Milícia nigeriana liberta funcionários de construtora sul-coreana
Agência EFE
LAGOS - Funcionários da construtora sul-coreana "Daewoo Engineering and Construction' que foram seqüestrados na semana passada por um grupo armado não identificado no sul da Nigéria foram libertados nesta terça-feira, informou a imprensa local.
Os três sul-coreanos e os oito filipinos foram capturados no dia 3 de maio junto com um nigeriano quando um grupo armado atacou um canteiro de obras de Afam, localidade próxima a Port Harcourt, capital do estado de Rivers - um dos principais centros da indústria petrolífera nigeriana.
No local há 200 funcionários sul-coreanos e filipinos trabalhando na construção de uma usina de produção elétrica.
Funcionários da empresa disseram que no dia do seqüestro um grupo de milicianos atacou a fábrica em construção e abriu figo contra seguranças, ataque que deixou mortos e feridos.
O Governo sul-coreano criou imediatamente um comitê para conseguir libertar os reféns, mas, até agora, ainda não foi revelado se houve pagamento de um resgate.
Em janeiro de 2007, nove trabalhadores sul-coreanos da mesma companhia foram seqüestrados no sul da Nigéria por outro grupo armado, mas acabaram libertados após passarem três dias presos.
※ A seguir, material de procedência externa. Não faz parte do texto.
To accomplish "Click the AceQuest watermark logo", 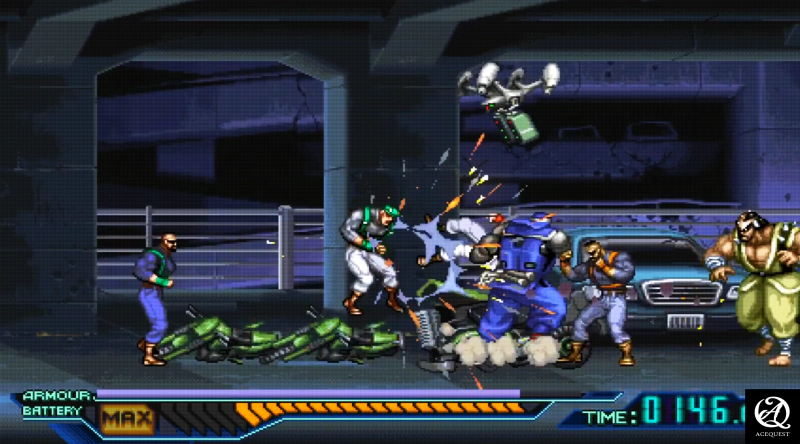I will tap(772, 415).
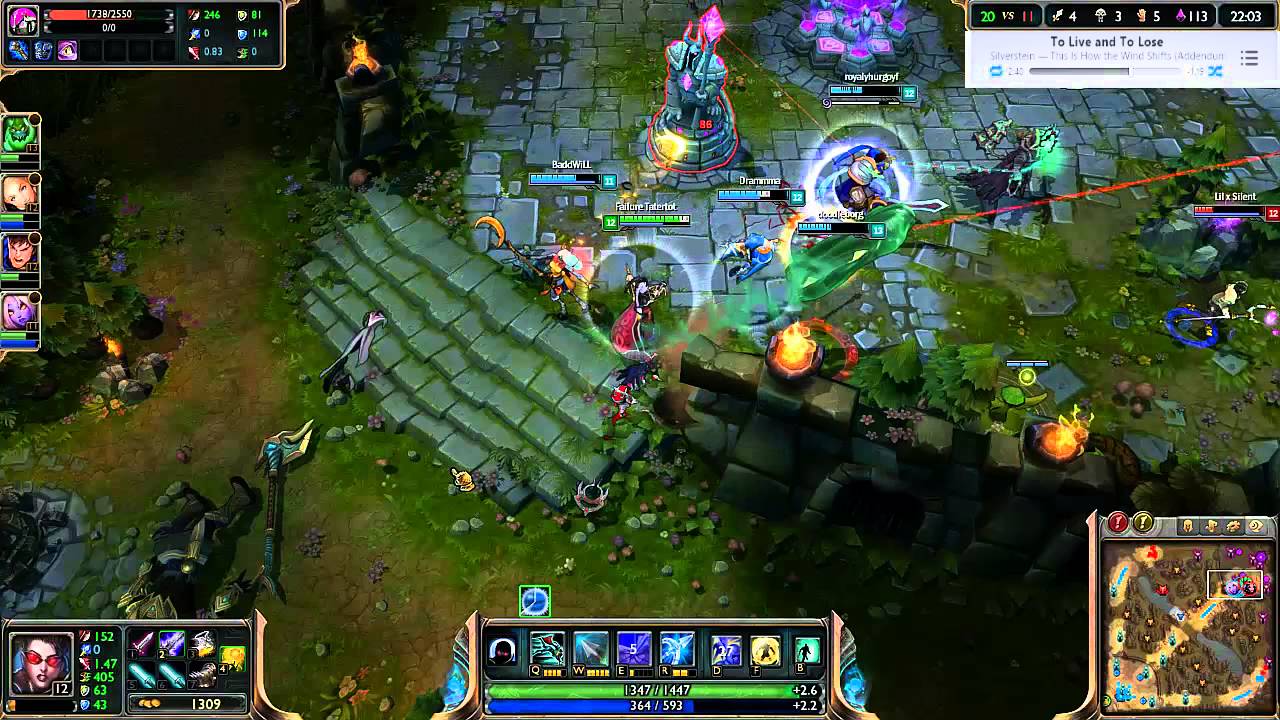Enable shuffle in the music overlay

[x=1214, y=71]
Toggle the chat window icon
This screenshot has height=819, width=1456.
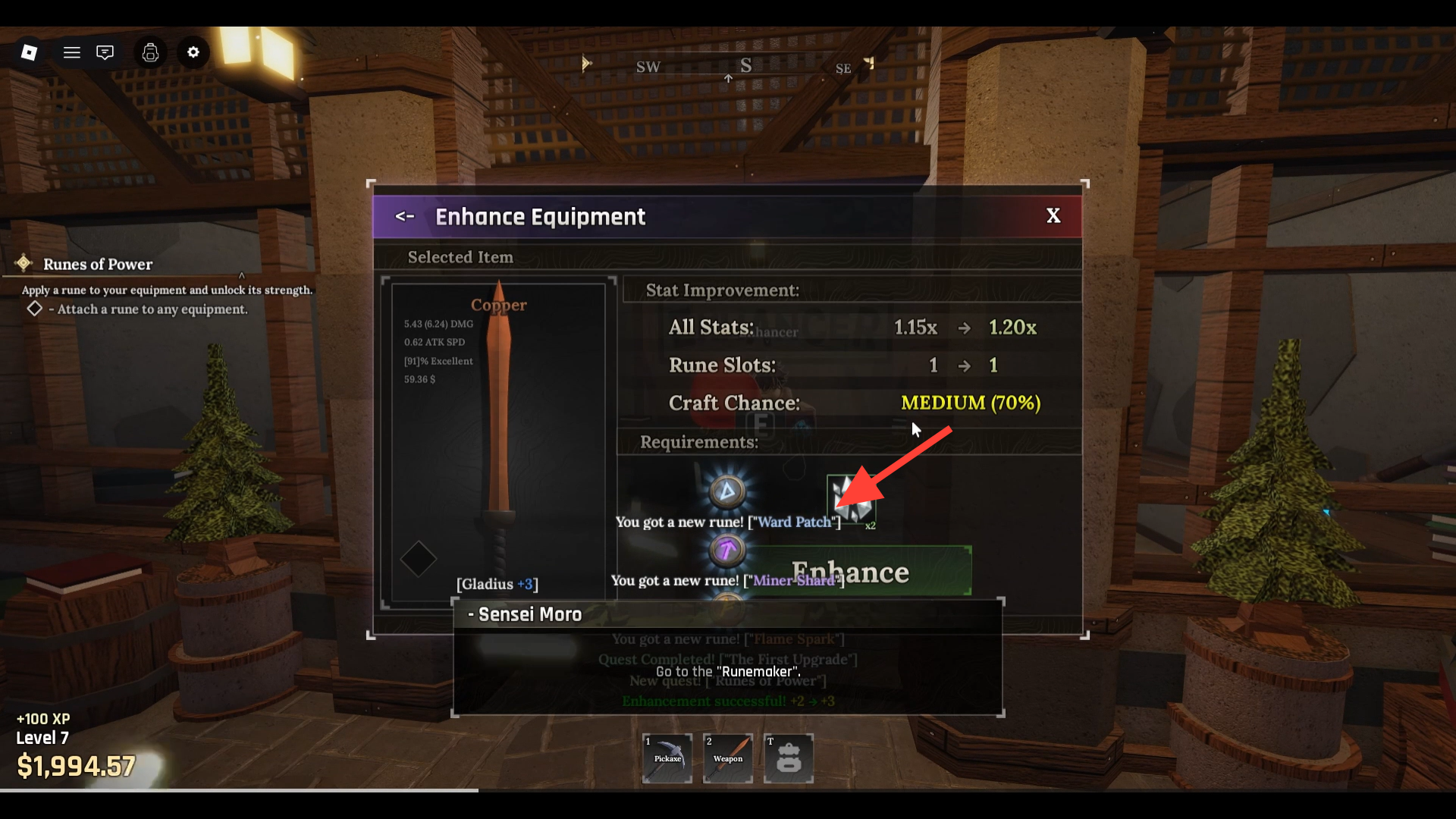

Além disso, em junho de 2006 o Movimento pela Emancipação do Delta do Níger (Mend), principal organização do sul da Nigéria que luta pela autonomia da região, seqüestrou cinco trabalhadores sul-coreanos da Daewoo e da Korea Gas, que acabaram sendo libertados 40 horas depois.
O Mend mantém seqüestrados desde o último dia primeiro quatro italianos, um americano e um croata, todos funcionários da filial nigeriana da multinacional americana Chevron.
Naquela ocasião o grupo afirmou ter capturado os seis homens como uma demonstração de que não apóia o presidente eleito em abril, Umar Moussa Yar'Adua.
Nos últimos meses, quase cem operários e técnicos de empresas petrolíferas, a maioria deles estrangeiros, foram seqüestrados por grupos de milicianos, mas todos foram libertados poucos dias após as companhias pagarem resgates aos seqüestradores.
A Nigéria é o maior produtor de petróleo da África e o sexto dentro da Opep, com uma média de extração de 2,6 milhões de barris por dia.
No entanto, os freqüentes seqüestros de trabalhadores e os ataques contra as instalações petrolíferas reduziram a produção em 25%.